There are innumerable possibilities in this universe and within the present finite restrictions of this “reality” alone from any single moment or location; thus, I think that it is entirely foolish to see hard boundaries when the tangents from any individual point in space or thought can expand in so many different directions.
BIBA: Who are some past and/or present artists (of all practices) who inspire, teach, and push you?
EB: I find it very interesting how often this question is posed to artists in interview and casual conversational settings. While it is true that art is informed by both the past and present artistic voices… the most profound art is fashioned by thinkers that are aware of all manner of subjects beyond those within the creative practice industry. I’ve always had issues answering the question of past and present artists’ influence on my career because I think that everyone and everything has something to teach us about the world and about ourselves. However, the most important artist that presses our evolution forward is often our past self, and the inherent need to avoid resting on our proverbial laurels or making the same mistakes again.
I will say it now, I am a biography junkie. I absolutely love finding out the very human stories behind people of great success and failure. I have learned that paying attention to the mistakes of the others, ultimately informs one about what to watch out for on their success journey and provides one with the tools to side step the potholes and other barriers on their purpose path.
As I stated before, I’m open to learning from all people, and things. A few of the important lessons I have learned from artists include:
- Nina’s perpetual struggle with mental health definitely inspired me to constantly check for anomalies in my own mind, in addition to being supportive and encouraging of colleagues who may need intervention of licensed psychological professionals.

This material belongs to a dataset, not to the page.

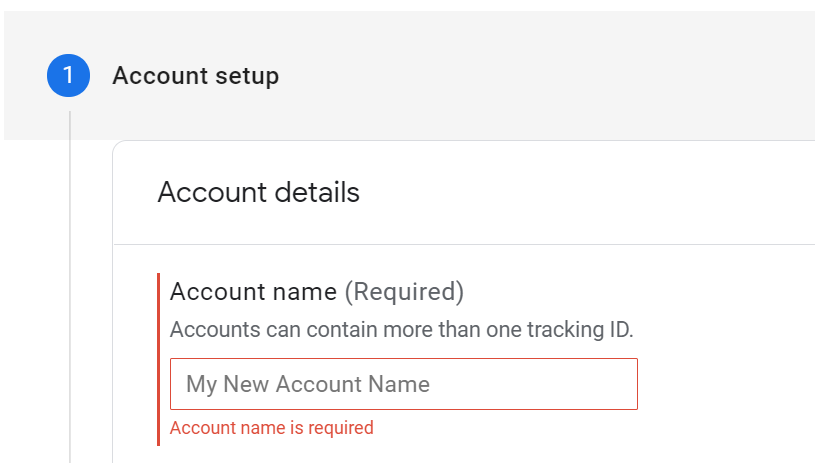Click the right end of the Account name field
815x463 pixels.
pos(622,384)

- Due to her mental health issues and frequently having her career “handled” by others, Nina lost a lot of her power, unwittingly, early in life, and was ultimately, taken advantage of by those closest to her. The career lessons Nina teaches include not being too trusting of those who have an interest in your affairs, to verify that things are happening the way that people say they are occurring, and to throughly vet the contracts which one signs.
- The interesting thing about Beethoven is that he struggled considerably in his personal life. He was a man who espoused to want mankind to reach for the divine and held these impossible standards of station and decorum… which was evident in his adamant disapproval of his nephew’s choice for a wife. Simultaneously, preaching for purity and civility, Beethoven frequently speaks of “fortresses” in his tagebuch, which we come to find out through research are actually prostitutes. The man who is supposed to be a pillar of beautiful strength is, in a sense nothing more than a plaster cast of a column.

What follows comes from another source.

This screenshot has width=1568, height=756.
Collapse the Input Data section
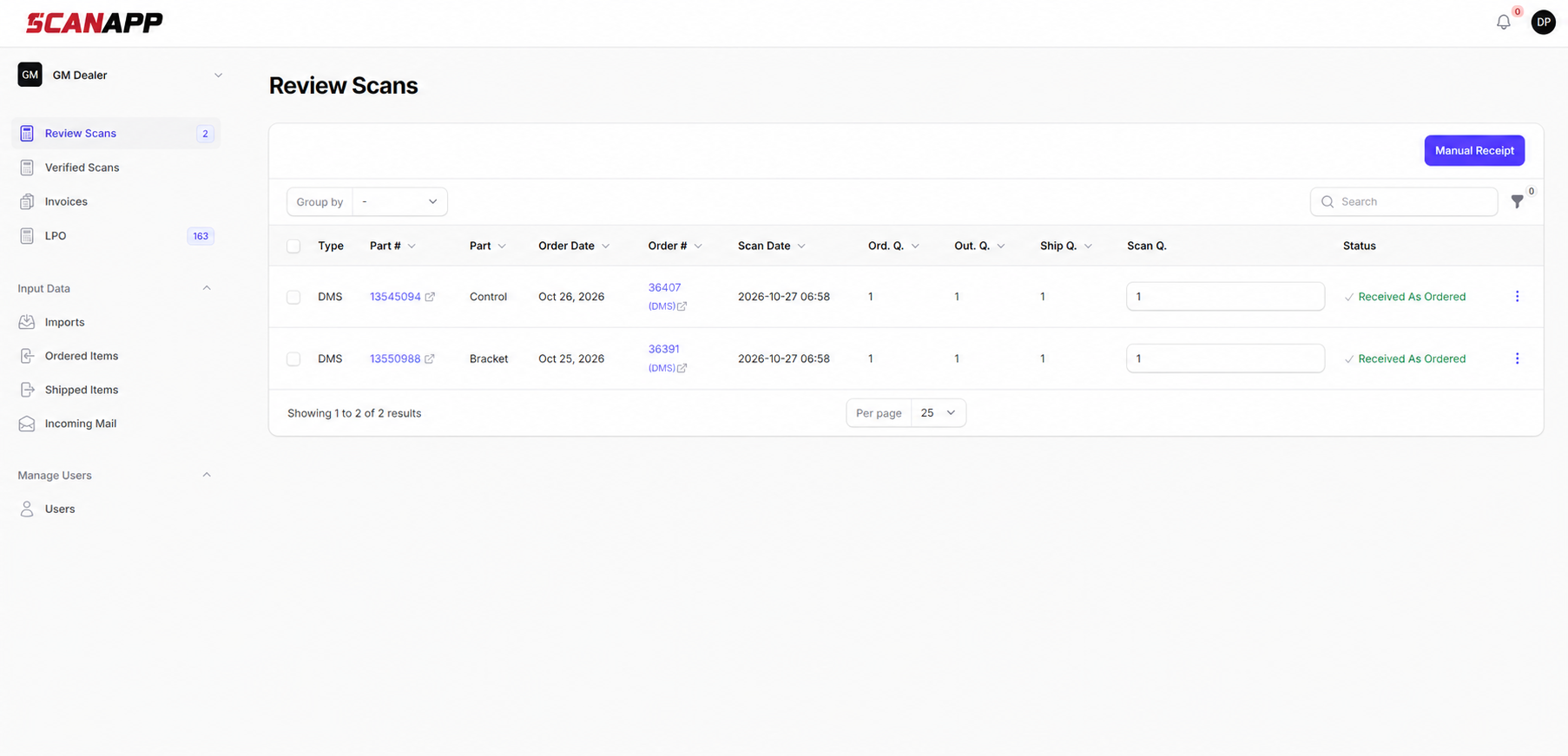207,288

- Western music history remembers these untouchable titans as if they were gods that touched and visited the Earth, prophets who can’t be questioned. Yet Beethoven especially, with his lack of emotional maturity and brutish sensibilities is the epitome of a man who cannot be removed from his art. Though he references needing to forgo his humanity and find solace in his art alone on many occasions… he ultimately fails and lives a very human (albeit tumultuous) existence, and it is this reaching for the divine mixed with the heady debauchery of the fleshy world that pulls one into Beethoven’s music. In the end, “The Master” is nothing more than a man addressing very relatable human emotions.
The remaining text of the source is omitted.